### WHAT NEEDS TO BE DONE
What is wanted is the line holding "Click the help question mark icon" and every later line through the end of the entries, set down exactly.
---------- SOURCE MATERIAL
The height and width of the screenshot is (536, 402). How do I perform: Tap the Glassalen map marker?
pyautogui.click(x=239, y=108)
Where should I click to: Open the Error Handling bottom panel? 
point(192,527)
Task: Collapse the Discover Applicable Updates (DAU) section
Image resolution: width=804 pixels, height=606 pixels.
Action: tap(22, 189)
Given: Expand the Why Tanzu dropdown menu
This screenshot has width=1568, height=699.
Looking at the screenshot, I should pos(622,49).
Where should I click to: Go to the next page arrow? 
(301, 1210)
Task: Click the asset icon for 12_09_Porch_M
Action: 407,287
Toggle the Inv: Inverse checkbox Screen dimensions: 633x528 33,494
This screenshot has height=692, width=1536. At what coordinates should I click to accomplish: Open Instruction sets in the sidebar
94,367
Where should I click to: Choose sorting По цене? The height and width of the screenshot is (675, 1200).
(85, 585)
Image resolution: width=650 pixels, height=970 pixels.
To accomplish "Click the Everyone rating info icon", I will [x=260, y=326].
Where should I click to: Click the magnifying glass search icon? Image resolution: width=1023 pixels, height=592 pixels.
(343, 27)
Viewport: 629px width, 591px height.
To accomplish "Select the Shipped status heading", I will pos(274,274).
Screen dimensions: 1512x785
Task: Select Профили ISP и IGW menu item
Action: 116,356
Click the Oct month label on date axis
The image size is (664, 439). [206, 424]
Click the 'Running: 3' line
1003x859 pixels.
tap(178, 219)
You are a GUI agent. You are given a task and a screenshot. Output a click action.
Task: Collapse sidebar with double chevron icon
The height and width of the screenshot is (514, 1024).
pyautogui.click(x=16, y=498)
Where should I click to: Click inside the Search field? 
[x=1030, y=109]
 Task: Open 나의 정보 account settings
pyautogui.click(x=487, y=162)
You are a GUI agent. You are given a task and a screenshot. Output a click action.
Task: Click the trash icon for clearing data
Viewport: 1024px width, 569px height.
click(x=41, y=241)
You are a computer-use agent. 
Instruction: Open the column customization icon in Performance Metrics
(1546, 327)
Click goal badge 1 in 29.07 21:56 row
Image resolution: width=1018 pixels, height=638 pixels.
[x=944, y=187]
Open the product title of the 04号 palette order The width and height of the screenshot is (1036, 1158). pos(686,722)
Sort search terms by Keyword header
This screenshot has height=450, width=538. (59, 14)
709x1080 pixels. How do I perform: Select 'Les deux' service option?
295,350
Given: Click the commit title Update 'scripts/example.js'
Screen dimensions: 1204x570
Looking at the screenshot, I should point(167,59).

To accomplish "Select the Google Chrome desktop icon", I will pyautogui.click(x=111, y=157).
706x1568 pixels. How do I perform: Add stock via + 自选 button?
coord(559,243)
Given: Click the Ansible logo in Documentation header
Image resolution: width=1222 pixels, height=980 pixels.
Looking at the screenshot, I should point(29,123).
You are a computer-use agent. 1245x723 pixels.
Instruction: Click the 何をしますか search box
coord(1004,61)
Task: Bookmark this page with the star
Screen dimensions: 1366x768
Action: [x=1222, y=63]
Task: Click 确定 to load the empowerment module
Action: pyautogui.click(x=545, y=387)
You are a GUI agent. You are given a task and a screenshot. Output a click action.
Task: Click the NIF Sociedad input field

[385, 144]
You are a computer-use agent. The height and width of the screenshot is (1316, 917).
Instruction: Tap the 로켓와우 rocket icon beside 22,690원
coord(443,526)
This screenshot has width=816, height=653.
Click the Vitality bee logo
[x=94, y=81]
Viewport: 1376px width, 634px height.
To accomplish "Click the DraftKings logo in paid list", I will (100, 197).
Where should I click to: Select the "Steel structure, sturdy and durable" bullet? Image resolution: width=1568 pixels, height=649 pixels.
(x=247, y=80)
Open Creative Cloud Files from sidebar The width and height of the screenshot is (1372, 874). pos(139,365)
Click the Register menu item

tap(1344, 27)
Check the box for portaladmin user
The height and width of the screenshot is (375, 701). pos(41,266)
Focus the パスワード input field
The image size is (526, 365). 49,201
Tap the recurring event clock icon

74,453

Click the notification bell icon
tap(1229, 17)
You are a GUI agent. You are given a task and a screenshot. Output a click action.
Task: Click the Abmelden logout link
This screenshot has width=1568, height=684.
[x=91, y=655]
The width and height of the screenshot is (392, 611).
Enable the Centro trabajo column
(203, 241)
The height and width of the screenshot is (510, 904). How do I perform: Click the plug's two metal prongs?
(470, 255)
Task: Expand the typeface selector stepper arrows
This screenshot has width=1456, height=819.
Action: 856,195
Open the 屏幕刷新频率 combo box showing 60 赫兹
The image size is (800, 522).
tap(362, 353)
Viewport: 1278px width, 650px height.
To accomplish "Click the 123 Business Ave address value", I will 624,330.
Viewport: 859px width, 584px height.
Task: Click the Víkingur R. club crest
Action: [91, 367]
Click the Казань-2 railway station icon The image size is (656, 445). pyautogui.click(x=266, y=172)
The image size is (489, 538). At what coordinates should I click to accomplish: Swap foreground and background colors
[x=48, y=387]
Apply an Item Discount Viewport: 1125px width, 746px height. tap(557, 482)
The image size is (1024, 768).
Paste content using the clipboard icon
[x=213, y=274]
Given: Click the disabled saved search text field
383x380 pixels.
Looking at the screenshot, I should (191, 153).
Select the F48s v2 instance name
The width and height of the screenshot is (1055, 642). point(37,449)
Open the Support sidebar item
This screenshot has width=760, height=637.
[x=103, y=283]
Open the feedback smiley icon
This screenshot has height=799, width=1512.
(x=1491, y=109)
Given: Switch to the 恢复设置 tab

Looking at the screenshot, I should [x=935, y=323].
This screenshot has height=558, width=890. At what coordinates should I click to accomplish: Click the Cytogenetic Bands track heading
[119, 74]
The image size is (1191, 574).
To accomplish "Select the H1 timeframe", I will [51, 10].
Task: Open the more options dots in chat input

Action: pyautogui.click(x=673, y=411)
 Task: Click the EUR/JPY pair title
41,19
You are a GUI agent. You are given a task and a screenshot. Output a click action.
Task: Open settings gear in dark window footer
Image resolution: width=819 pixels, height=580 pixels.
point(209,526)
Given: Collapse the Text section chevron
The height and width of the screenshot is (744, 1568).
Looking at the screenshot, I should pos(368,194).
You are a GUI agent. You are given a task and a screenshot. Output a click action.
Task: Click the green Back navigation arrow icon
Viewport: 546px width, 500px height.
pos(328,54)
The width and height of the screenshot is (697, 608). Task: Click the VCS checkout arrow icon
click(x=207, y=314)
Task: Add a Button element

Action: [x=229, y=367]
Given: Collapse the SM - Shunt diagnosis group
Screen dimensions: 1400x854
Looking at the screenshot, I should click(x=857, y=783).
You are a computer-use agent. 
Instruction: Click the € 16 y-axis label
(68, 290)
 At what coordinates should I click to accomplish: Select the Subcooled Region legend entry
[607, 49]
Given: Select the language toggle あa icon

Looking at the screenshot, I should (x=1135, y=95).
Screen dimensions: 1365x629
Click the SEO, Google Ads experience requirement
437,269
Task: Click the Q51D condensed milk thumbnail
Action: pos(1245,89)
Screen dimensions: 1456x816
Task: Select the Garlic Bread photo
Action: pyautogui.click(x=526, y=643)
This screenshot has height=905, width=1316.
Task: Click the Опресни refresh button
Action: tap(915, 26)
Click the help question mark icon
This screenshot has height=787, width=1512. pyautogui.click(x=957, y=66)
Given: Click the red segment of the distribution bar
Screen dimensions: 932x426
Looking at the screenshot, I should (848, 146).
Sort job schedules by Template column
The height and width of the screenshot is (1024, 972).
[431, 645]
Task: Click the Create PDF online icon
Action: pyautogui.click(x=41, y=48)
--------------------
### EXPECTED ANSWER
Click the help question mark icon
This screenshot has height=787, width=1512. pyautogui.click(x=957, y=66)
Given: Click the red segment of the distribution bar
Screen dimensions: 932x426
Looking at the screenshot, I should (848, 146).
Sort job schedules by Template column
The height and width of the screenshot is (1024, 972).
[431, 645]
Task: Click the Create PDF online icon
Action: pyautogui.click(x=41, y=48)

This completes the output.